Civil partnerships were introduced in 2004 to offer same sex couples a legal status similar to marriage. It did not extend to opposite sex couples. Some same sex couples felt that civil partnership was "less than" marriage and did not have the same impact or effect while some opposite sex couples considered it unfair that they could not enter into a civil partnership.
The introduction of same sex marriage in 2014 meant that same sex couples had in practical terms more choice than opposite sex couples as to how they recognised their relationships and gave them formal status.
Same sex couples could cohabit, enter into a civil partnership or marry. The choices for opposite sex couples were cohabitation or marriage.
That has now changed with the issuing of the Supreme Court's judgement in the case of Rebecca Steinfeld and Charles Keidan. In 2014 Rebecca and Charles tried to enter into a civil partnership but were refused on the basis that this option was only available to same sex couples.
The case progressed through the court system and was heard this month in the Supreme Court of the United Kingdom, who held that restricting civil partnership to exclude opposite sex couples was a breach of human rights legislation. This case is an English case but it is likely that Scotland will follow suit.
The practical effect of the judgement means that couples now have more choice. They can continue to cohabit, enter into a civil partnership or marry.

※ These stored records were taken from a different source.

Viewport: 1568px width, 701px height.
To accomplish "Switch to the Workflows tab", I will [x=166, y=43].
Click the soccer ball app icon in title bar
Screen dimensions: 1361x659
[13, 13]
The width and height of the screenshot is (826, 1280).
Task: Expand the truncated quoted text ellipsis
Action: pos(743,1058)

One of the main perceived advantages of cohabitation is its flexibility. There is no requirement to participate in a ceremony or register the relationship. In Scotland, should a cohabitation come to an end the parties to the relationship have rights to seek a type of financial settlement from one another under the Family Law (Scotland) Act 2006. Their entitlement is not the same as a married couple would have and is subject to a one year time limit for applications. A potential disadvantage of cohabitation is the uncertainty about what might happen at the end of the relationship particularly in relation to financial arrangements.
Civil partnership is a legally recognised relationship between two people which should soon be extended to include opposite sex couples. It is available to people aged 16 or over who are single, divorced or widowed and not closely related. Civil partnership requires a ceremony which can take place at a register office, a venue approved by the local council or religious premises where permission has been given by the organisation.
The partnership comes into existence once it is registered.
A key advantage of civil partnership is that it confers the same rights and recognition upon the partners as it would upon a married couple without the requirement to marry. At the end of the relationship the parties are likely to have more certainty than cohabitants about how their entitlement to financial settlement might be calculated.
Marriage, like civil partnership, requires a formal ceremony and registration and is available to two people 16 or over who are single, divorced or widowed and not closely related.
Marriage offers advantages to couples for tax and estate planning purpose and provides protections upon the end of the relationship.
Avoid? - which choice is best?
When considering whether their relationship should be formalised in any way, couples should think carefully about their goals and expectations. It is important to have a candid discussion about how the end of the relationship might look and what each party would like to do in the event of a separation as each choice has potentially different consequences.
For many couples, cohabitation is more than enough but with that cohabitation can come uncertainty.
Civil partnership and marriage offer similar advantages and disadvantages to one another but in terms of certainty as to rights and obligations are more concrete.
It is always useful to get specialised legal advice if you are thinking of taking the step from cohabitation to civil partnership and/or marriage or if you are continuing to cohabit. A cohabitation agreement can be very useful to ensure certainty for the future. Agreements can also be entered into both before and after marriage and/or civil partnerships take place.
The Supreme Court decision is an important step forward to even out the playing field and recognition that whether same sex or opposite sex, couples often want and need exactly the same things – recognition, stability and security.